**TASK TO CARRY OUT**
Write the items from the line containing "Task: Click the" through the line containing "Action: 958,19", both ends included, as a numbered list with blank lines omitted. Leave the pictures out of your answer.

**GIVEN DATA**
===

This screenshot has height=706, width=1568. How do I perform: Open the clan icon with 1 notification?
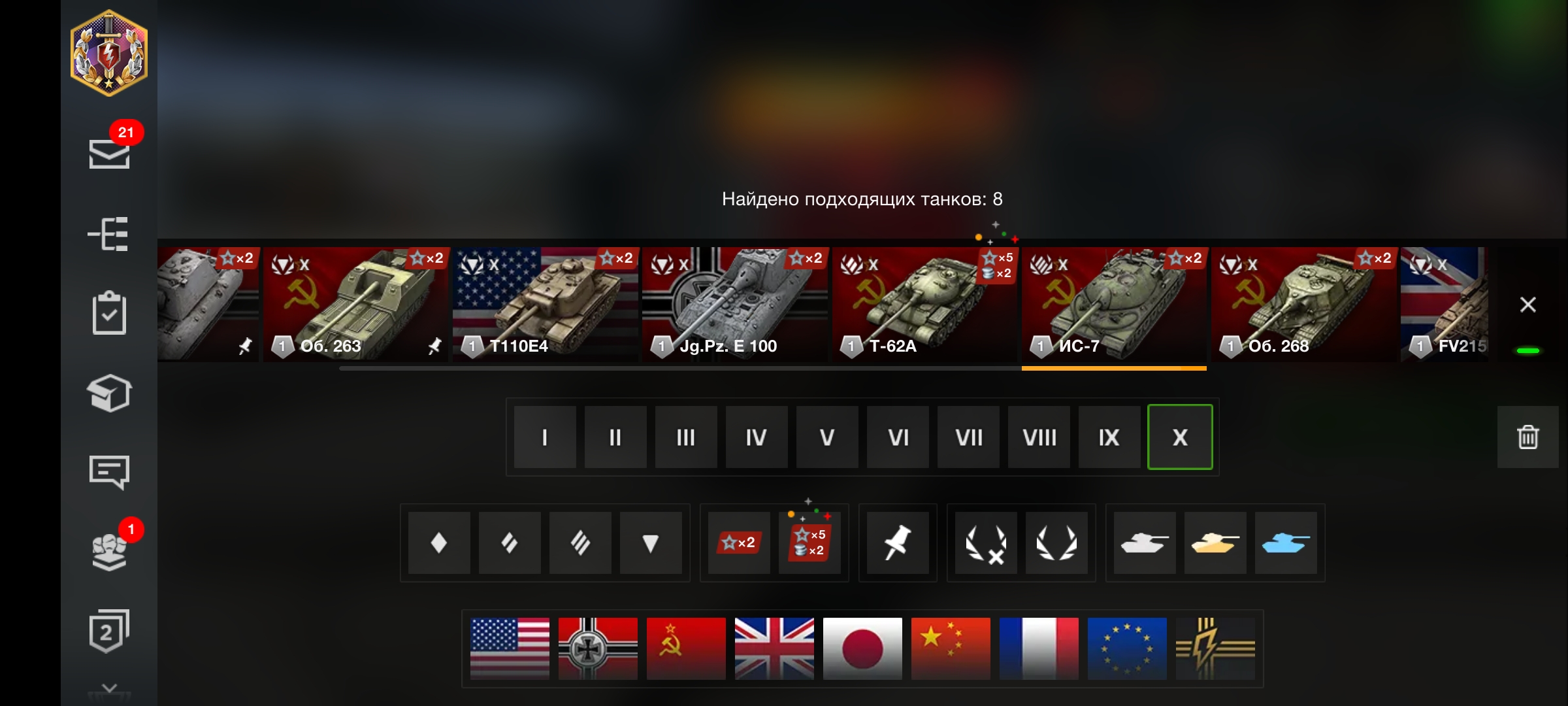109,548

===

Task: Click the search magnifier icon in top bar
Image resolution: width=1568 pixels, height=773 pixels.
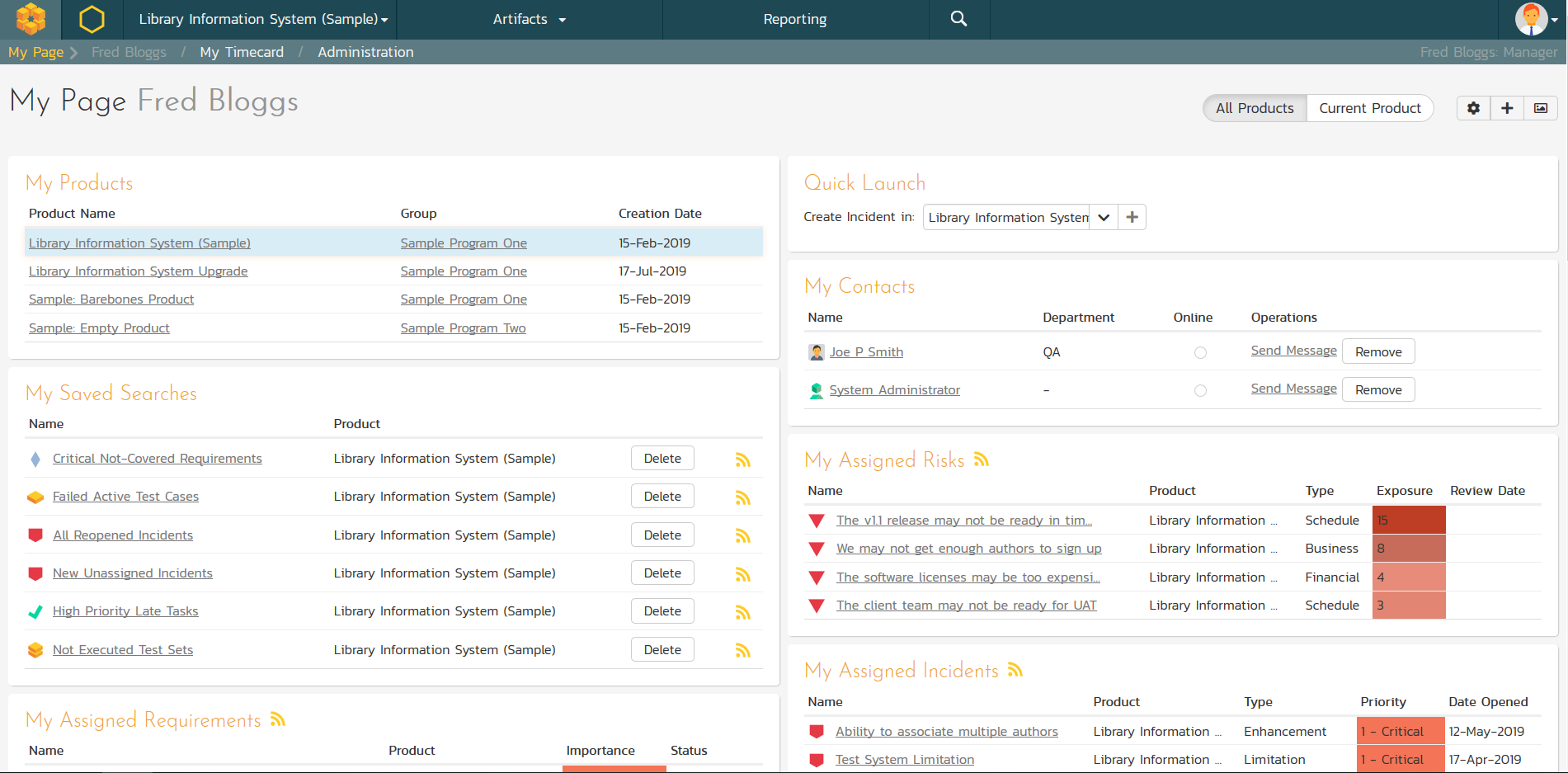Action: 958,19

===

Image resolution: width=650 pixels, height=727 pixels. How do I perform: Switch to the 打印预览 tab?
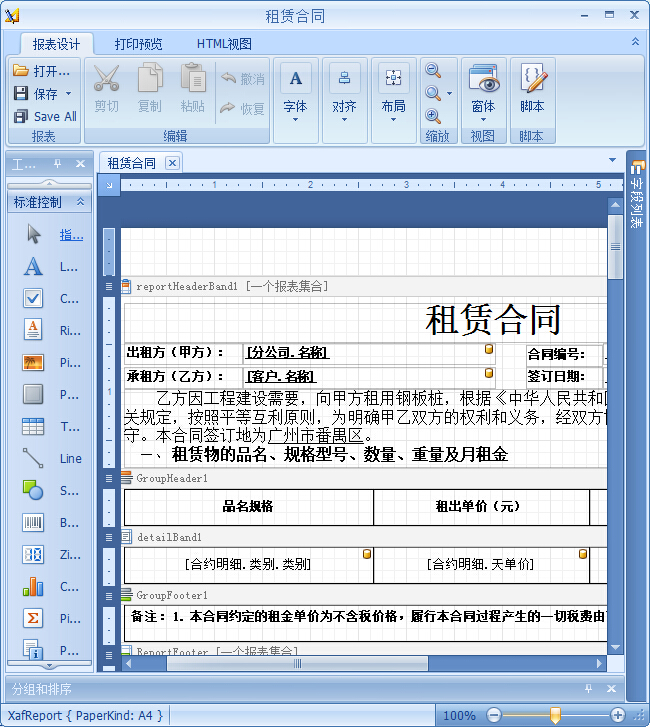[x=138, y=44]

===

**RESULT FOR THIS EXERCISE**
1. Task: Click the search magnifier icon in top bar
2. Image resolution: width=1568 pixels, height=773 pixels.
3. Action: 958,19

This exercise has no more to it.